[Begin Material supplied]
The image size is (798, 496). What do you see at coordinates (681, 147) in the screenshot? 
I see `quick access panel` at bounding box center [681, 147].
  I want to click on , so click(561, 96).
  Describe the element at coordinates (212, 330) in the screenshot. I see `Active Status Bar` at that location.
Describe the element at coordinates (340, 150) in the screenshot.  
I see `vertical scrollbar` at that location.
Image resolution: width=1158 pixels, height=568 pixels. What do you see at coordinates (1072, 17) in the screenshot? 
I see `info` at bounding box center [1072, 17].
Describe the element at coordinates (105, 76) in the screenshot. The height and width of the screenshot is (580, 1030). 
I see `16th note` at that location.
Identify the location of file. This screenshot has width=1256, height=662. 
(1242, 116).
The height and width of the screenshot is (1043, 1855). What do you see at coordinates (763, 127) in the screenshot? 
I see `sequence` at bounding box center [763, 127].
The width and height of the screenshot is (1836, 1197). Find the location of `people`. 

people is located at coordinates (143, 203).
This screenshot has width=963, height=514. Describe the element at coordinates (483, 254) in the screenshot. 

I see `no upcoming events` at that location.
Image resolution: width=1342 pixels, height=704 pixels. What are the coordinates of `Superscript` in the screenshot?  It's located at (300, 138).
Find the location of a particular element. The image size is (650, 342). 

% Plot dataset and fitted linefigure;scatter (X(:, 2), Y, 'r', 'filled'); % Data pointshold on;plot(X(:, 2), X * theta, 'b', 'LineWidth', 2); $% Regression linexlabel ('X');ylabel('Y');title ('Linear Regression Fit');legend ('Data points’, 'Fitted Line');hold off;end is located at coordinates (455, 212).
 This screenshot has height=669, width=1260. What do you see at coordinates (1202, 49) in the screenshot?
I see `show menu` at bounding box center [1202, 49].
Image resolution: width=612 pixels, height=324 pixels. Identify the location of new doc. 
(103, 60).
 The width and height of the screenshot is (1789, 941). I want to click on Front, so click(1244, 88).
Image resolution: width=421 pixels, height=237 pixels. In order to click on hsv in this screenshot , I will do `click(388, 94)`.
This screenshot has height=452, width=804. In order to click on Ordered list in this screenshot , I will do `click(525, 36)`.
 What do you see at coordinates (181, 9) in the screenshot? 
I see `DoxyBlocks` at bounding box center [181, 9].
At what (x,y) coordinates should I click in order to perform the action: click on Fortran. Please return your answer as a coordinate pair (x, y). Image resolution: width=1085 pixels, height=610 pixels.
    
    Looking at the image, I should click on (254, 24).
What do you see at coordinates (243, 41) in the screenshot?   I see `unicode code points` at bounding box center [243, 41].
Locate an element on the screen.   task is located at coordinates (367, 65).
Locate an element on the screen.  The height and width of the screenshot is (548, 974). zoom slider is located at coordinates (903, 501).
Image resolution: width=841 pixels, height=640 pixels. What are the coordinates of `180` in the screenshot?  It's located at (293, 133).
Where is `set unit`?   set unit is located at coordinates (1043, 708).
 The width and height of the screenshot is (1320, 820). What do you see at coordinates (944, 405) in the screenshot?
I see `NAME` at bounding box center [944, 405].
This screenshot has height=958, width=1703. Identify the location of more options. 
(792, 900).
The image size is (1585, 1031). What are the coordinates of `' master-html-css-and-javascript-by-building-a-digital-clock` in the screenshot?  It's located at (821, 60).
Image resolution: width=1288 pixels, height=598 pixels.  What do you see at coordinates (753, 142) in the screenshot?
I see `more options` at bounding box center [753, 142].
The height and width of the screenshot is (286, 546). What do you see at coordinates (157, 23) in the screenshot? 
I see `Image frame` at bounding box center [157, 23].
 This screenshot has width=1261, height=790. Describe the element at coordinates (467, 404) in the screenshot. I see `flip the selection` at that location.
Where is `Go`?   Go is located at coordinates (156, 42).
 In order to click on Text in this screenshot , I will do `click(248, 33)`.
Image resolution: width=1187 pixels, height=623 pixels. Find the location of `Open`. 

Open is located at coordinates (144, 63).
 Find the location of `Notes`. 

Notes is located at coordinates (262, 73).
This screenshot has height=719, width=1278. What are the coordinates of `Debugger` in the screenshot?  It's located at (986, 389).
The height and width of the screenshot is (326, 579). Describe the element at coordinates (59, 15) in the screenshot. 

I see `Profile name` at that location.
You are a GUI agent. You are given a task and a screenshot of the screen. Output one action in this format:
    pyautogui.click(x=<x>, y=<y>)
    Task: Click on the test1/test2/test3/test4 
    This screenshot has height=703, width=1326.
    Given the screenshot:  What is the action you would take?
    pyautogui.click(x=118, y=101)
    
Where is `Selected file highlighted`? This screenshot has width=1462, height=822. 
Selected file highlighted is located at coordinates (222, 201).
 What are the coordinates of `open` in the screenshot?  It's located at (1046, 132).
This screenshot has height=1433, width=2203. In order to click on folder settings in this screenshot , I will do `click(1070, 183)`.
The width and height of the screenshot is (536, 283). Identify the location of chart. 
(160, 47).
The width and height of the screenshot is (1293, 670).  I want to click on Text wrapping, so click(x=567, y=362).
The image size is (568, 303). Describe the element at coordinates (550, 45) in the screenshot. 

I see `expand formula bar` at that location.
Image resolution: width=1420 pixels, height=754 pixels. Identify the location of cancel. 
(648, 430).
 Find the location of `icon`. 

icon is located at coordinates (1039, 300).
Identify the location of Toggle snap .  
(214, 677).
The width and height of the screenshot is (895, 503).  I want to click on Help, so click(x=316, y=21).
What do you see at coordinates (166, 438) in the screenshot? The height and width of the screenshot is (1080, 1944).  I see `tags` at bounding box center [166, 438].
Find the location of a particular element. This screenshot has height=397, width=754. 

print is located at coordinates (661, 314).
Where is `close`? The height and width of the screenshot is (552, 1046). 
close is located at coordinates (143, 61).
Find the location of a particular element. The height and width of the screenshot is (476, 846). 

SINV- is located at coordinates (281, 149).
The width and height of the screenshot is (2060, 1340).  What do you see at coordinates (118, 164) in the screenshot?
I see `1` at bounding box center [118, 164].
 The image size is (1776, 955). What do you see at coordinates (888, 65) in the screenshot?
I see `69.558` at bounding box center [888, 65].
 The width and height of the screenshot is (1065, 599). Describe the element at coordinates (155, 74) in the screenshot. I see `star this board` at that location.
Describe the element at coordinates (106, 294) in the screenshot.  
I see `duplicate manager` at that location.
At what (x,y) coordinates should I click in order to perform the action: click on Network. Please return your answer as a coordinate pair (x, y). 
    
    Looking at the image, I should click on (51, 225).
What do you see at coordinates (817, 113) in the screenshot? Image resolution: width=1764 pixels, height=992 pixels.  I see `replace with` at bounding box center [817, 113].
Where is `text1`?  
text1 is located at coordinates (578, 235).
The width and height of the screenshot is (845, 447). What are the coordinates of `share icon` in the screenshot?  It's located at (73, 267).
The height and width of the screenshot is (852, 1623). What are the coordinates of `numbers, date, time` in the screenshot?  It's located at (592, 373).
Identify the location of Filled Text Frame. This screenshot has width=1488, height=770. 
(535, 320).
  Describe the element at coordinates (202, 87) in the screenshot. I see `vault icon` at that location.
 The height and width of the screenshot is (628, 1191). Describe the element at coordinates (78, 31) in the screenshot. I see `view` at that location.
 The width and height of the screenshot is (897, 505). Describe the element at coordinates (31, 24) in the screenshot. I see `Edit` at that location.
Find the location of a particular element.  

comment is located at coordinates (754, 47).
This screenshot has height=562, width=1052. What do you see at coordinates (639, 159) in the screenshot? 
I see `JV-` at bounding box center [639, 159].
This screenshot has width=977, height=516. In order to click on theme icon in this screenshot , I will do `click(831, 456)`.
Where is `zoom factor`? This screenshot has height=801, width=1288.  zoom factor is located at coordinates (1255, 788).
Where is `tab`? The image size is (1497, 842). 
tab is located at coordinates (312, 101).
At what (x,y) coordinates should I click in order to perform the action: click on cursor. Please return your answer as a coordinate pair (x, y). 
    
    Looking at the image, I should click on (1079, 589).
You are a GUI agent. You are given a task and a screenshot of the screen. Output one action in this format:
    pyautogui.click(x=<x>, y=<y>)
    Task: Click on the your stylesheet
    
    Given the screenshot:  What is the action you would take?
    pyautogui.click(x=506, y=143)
[End Material supplied]
What this task involves:
Rewrite everything from the line containing "This screenshot has height=1433, width=2203." down to the line containing "SINV- is located at coordinates (281, 149)." as a numbered list, leaving out blank lines.

Expected answer:
1. This screenshot has height=1433, width=2203. In order to click on folder settings in this screenshot , I will do `click(1070, 183)`.
2. The width and height of the screenshot is (536, 283). Identify the location of chart. 
3. (160, 47).
4. The width and height of the screenshot is (1293, 670).  I want to click on Text wrapping, so click(x=567, y=362).
5. The image size is (568, 303). Describe the element at coordinates (550, 45) in the screenshot. 
6. I see `expand formula bar` at that location.
7. Image resolution: width=1420 pixels, height=754 pixels. Identify the location of cancel. 
8. (648, 430).
9.  Find the location of `icon`. 
10. icon is located at coordinates (1039, 300).
11. Identify the location of Toggle snap .  
12. (214, 677).
13. The width and height of the screenshot is (895, 503).  I want to click on Help, so click(x=316, y=21).
14. What do you see at coordinates (166, 438) in the screenshot? The height and width of the screenshot is (1080, 1944).  I see `tags` at bounding box center [166, 438].
15. Find the location of a particular element. This screenshot has height=397, width=754. 
16. print is located at coordinates (661, 314).
17. Where is `close`? The height and width of the screenshot is (552, 1046). 
18. close is located at coordinates (143, 61).
19. Find the location of a particular element. The height and width of the screenshot is (476, 846). 
20. SINV- is located at coordinates (281, 149).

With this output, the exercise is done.